The home hospital model included remote monitoring, video communication, nurse and physician home visits, intravenous medications, and point-of-care testing. Researchers found that for patients who received care at home, total costs were 38 percent lower than for control patients. Home patients also spent a smaller portion of their day sedentary or lying down and had lower readmission rates within 30 days than control patients. 

Cancer treatment: Speaking of cancer patients, researchers in France compared the overall survival for lung cancer patients who received standard follow-up care to detect recurrence vs. patients enrolled in a web-based monitoring program. According to the findings in JAMA, the group using the web-based monitoring tracker had a 51% increased median overall survival compared with the control group (22.5 months vs. 14.9 months). Of the web-based monitoring patients, 47.5% had died at the end of the two-year study compared to 66.7% of those in the control group. 

Medication adherence: Researchers at the University of San Diego examined medication adherence in tuberculosis treatment for patients using remote management technologies and compared the results to patients who underwent the more traditional directly observed therapy. The remote treatment comprised of an edible ingestion sensor, an external wearable patch, and a paired mobile device.  

According to the researchers, 92.9 percent of prescribed doses were confirmed in the remote treatment, significantly higher than the 63.1 percent of prescribed doses observed in the directly observed therapy. Moreover, all participants in the study said they preferred the remote therapy compared to the directly observed one. 

Weight loss: Following a breast cancer diagnosis, a majority of women gain weight, which has been associated with a 1.5-fold increased risk of breast cancer recurrence and death. Researchers at Johns Hopkins studied the effectiveness of a remote coaching program in helping these breast cancer patients achieve weight loss. 

The remote coaching plan helped overweight and obese breast cancer survivors helped half of them lose 5 percent or more of their body weight after six months. This compares favorably to the 12 percent of those who participated in a self-directed weight loss program.
□ □ □ □
> TASK PROMPT
List every component of the home hospital model named in the passage on remote patient care.
□ □ □ □
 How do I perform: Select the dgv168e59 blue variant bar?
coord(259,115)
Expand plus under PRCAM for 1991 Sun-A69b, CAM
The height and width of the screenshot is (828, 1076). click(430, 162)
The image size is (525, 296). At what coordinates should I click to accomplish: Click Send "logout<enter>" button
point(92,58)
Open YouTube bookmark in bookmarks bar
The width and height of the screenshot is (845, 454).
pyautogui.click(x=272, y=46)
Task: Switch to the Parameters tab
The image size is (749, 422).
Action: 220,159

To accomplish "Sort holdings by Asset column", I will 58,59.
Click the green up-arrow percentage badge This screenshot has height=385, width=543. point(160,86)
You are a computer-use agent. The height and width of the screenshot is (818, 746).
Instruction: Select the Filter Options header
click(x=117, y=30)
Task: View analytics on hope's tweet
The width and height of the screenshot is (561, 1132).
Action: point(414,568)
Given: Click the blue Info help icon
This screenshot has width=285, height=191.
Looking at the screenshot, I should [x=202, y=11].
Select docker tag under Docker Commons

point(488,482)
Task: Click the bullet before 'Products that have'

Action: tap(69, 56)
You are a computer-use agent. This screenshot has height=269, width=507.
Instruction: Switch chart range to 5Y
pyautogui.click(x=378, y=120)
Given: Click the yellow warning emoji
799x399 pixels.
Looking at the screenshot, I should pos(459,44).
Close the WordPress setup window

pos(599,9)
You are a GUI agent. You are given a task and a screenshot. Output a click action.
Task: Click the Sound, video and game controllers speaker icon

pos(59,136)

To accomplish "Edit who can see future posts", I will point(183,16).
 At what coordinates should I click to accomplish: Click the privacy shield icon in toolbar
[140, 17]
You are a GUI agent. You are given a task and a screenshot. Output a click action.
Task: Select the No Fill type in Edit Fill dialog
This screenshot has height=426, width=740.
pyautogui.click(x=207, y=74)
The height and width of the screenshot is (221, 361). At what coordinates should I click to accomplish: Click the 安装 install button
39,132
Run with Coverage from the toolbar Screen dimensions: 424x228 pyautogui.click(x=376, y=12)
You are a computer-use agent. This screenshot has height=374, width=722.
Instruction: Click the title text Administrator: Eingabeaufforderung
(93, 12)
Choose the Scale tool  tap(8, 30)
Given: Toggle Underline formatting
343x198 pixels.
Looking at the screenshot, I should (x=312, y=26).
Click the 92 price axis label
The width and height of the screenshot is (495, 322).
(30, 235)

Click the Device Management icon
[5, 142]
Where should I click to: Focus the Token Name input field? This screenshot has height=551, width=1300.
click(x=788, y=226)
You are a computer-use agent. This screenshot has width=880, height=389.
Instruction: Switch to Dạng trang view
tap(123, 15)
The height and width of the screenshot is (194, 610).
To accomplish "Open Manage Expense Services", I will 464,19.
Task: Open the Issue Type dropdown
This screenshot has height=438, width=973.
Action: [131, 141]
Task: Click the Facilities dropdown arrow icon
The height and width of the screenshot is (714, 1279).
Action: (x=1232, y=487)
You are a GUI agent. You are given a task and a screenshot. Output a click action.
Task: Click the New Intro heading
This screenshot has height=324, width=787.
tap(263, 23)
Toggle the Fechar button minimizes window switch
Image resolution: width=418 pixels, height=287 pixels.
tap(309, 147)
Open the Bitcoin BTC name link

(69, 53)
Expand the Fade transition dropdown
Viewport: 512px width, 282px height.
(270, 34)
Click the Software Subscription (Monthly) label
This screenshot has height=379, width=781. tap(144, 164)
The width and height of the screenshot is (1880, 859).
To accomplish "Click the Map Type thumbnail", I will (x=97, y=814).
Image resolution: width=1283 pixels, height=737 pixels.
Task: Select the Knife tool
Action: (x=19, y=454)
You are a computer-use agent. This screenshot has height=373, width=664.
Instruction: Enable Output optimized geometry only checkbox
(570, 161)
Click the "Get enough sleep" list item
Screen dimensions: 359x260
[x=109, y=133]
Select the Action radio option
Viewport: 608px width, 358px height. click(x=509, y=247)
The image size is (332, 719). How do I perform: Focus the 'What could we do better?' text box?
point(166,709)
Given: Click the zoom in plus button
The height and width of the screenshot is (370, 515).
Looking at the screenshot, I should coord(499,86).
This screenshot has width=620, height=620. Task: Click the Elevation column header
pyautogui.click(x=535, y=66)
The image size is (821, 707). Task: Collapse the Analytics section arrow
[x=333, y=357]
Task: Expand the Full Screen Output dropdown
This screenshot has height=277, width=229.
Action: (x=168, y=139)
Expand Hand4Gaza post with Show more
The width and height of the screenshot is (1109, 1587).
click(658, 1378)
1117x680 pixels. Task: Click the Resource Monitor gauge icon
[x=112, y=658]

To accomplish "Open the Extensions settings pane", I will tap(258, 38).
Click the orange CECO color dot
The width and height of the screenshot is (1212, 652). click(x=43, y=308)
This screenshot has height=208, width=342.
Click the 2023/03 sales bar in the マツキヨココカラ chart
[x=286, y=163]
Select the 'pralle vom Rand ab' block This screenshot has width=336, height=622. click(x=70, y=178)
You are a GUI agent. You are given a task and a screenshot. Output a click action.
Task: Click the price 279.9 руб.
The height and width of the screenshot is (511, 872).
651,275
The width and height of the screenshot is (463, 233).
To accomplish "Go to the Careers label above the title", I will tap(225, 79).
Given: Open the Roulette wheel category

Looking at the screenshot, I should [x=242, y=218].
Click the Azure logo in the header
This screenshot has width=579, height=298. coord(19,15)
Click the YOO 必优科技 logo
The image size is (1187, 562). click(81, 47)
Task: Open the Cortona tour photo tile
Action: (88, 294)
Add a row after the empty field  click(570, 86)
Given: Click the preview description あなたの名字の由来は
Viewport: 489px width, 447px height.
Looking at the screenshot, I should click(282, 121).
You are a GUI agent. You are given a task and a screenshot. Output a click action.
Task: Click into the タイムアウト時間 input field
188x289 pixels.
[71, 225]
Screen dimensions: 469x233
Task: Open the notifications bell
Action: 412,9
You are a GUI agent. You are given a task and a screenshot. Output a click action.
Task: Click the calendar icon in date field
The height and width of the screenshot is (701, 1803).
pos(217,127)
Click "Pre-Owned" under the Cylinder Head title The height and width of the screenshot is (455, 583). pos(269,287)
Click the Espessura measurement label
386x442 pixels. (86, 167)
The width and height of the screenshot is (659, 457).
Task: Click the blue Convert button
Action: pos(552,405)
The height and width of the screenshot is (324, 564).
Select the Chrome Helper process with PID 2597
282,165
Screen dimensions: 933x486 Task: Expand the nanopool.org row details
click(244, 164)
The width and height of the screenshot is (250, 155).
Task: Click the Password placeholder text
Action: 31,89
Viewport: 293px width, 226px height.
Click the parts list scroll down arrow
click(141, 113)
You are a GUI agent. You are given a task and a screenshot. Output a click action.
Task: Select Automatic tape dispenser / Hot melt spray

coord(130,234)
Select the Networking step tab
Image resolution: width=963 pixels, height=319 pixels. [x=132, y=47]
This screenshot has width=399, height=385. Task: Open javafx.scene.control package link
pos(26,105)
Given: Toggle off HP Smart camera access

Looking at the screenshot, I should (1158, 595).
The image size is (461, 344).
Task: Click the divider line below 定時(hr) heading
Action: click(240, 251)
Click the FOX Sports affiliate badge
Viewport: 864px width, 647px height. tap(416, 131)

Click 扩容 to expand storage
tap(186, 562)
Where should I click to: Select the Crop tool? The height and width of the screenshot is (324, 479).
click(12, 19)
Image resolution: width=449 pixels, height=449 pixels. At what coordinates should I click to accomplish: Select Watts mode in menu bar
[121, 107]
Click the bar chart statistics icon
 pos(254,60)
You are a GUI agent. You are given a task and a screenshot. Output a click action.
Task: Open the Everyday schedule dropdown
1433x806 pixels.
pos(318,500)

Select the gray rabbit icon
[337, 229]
□ □ □ □
> RESPONSE BOX
Remote monitoring, video communication, nurse and physician home visits, intravenous medications, and point-of-care testing.